Moreover, Cambodia is one of the most disaster-prone countries in Asia, with floods and drought the primary natural hazards to affect the country. These have caused significant loss of life and substantial damages to infrastructure, agriculture and livelihoods. The frequent natural disasters have exacerbated the vulnerability of the mostly poor and rural population. In addition, issues with significant humanitarian impact, including climate change, landmines, environmental degradation, water and sanitation, health and other developmental issues, also affect Cambodia, severely obstructing development in a country seeking to rise out of years of internal conflict and instability.
Currently, much of disaster management in Cambodia is focused at the community level on preparedness, disaster risk reduction and response preparation.

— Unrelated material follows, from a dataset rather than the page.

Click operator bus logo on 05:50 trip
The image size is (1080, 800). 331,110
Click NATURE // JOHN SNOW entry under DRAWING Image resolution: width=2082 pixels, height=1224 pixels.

Cambodia continues to strengthen its capacity to prepare and respond to disasters but will likely require further assistance from the international community. Coordination and cooperation can offer the support to help Cambodia prepare for, respond and minimize the effects of disasters.
Migration and Human Trafficking challenge:
Poverty, lack of jobs within Cambodia and family expectations are some of the driving factors pushing citizens to take advantage of globalization and the labour market imbalance between countries by migrating for better opportunities. Because of the inadequate economic, social or physical security of the migrants, the opportunities can end up being exploitative. Many migrants (usually undocumented) are victimized at the hands of perpetrators of contemporary forms of slavery, through human trafficking (especially women and children), labour exploitation and forced marriage. Strains brought on by financial insecurity are believed to lead to heightened stress and desperation, which in turn can stimulate a predisposition to domestic violence. Protection for migrant workers can be difficult to enforce due to the cross-country nature of the relationships.
Security conditions in Cambodia are generally good.
Incidents of politically-motivated violence have fallen in recent years, but political disputes could trigger violent protests.
The volunteer will be hosted by GVC Cambodia, responsible of coordination and implementation of activities at national level.
GVC Cambodia is active in the field of Disaster Risk Reduction, Food Security, human trafficking and migrations.
The volunteer will also work in direct coordination with local implementing partners aiming to building local community resilience to disasters.
We uphold the Humanitarian Principles: humanity, neutrality, impartiality and independency.
We affirmatively engage the most vulnerable communities.